AHA 2010: Eplerenone Reduces Risk of Death Due to Heart Failure

EMPHASIS-HF trial results show eplerenone reduces risk of death and hospitalization by 37% in patients with systolic heart failure.

The results of the Eplerenone in Mild Patients Hospitalization And SurvIval Study in Heart Failure (EMPHASIS-HF) trial were announced at the AHA Scientific Sessions 2010 and also published in the NEJM in an article titled “Eplerenone in Patients with Systolic Heart Failure and Mild Symptoms.”

In the EMPHASIS-HF trial, investigators randomly assigned 2737 patients “with New York Heart Association class II heart failure and an ejection fraction of no more than 35% to receive eplerenone (up to 50 mg daily) or placebo, in addition to recommended therapy.” The goal of the trial was to “investigate the effects of eplerenone, added to evidence-based therapy, on clinical outcomes in patients with systolic heart failure and mild symptoms (ie, NYHA functional class II symptoms). Primary outcome of the study was “a composite of death from cardiovascular causes or a first hospitalization for heart failure.”

The study authors reported that death from cardiovascular causes or hospitalization for heart failure occurred in 18% of patients (249 patients) in the eplerenone group, compared to nearly 26% of patients (356 patients) in the placebo group. They reported that 270 patients (19.8%) in the eplerenone group died from any cause or were hospitalized for heart failure, compared to 376 patients (27.4%) in the placebo group. A total of 171 patients (12.5%) in the eplerenone group died, compared to 213 patients (15.5%) in the placebo group died.

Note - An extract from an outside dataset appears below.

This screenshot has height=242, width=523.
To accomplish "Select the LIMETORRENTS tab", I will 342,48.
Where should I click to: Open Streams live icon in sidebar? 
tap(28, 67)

In the eplerenone group, 408 patients (29.9%) were hospitalized for any reason (including 164 for heart failure), compared to 491 (35.8%) patients in the placebo group (including 253 for ehart failure).

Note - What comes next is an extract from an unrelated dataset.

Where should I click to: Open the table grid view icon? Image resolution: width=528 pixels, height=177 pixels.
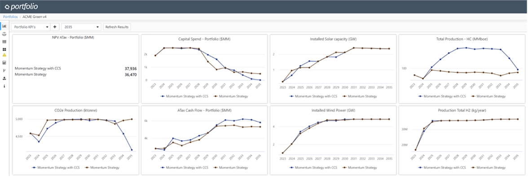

In an editorial accompanying the article in NEJM, Paul Armstrong, MD, notes that this study shows that “eplerenone reduces the rate of death from cardiovascular causes or hospitalization for heart failure by approximately 37%, as compared with placebo, in patients with functional class II heart failure.” However, Armstrong also notes that several characteristics of this patient cohort invite closer review, pointing out that a large portion of these patients had a prior episode of hospitalization for heart failure and a history of myocardial infarction; hypertension, atrial fibrillation, and/or diabetes. The relatively large percentage of patients with left bundle-branch block and a mean QRS duration of 122 msec also mark this group as high-risk. The fact that, contra current guidelines, the patients in this study had lower than expected rates of the infrequent use of implantable defibrillators or cardiac resynchronization therapy, leading Armstrong to ask “whether eplerenone would have fared as impressively had a larger proportion of the study population received implantable electrical devices.” Still, Armstrong writes that the EMPHASIS-HF results “have added real value to the management of heart failure” and “open doors for investigating aldosterone antagonism in other cardiovascular diseases.”

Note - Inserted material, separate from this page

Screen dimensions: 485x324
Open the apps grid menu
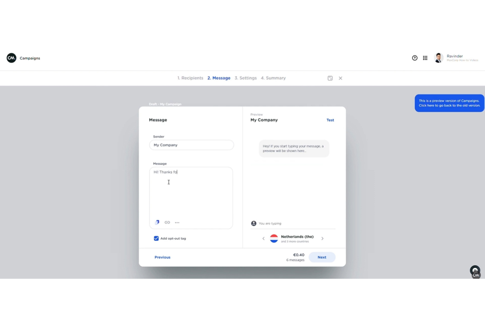tap(425, 58)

A news release from the AHA states that under current guidelines, “aldosterone antagonists, including eplerenone and the older spironolactone, are recommended only for patients with moderate to severe heart failure and reduced heart function or for patients with heart failure following a recent heart attack” Now, according to lead author Faiez Zannad, MD, PhD, professor of therapeutics and director of the Clinical Investigation Center at the Nancy University Hospital Center in Nancy, France, “This treatment is certainly going to change the guidelines for mild heart failure. Now patients with all kinds of severity of systolic heart failure, whether it is post-myocardial infarction, with mild or severe symptoms, are potentially eligible for some kind of aldosterone blockade, and, certainly, for eplerenone.”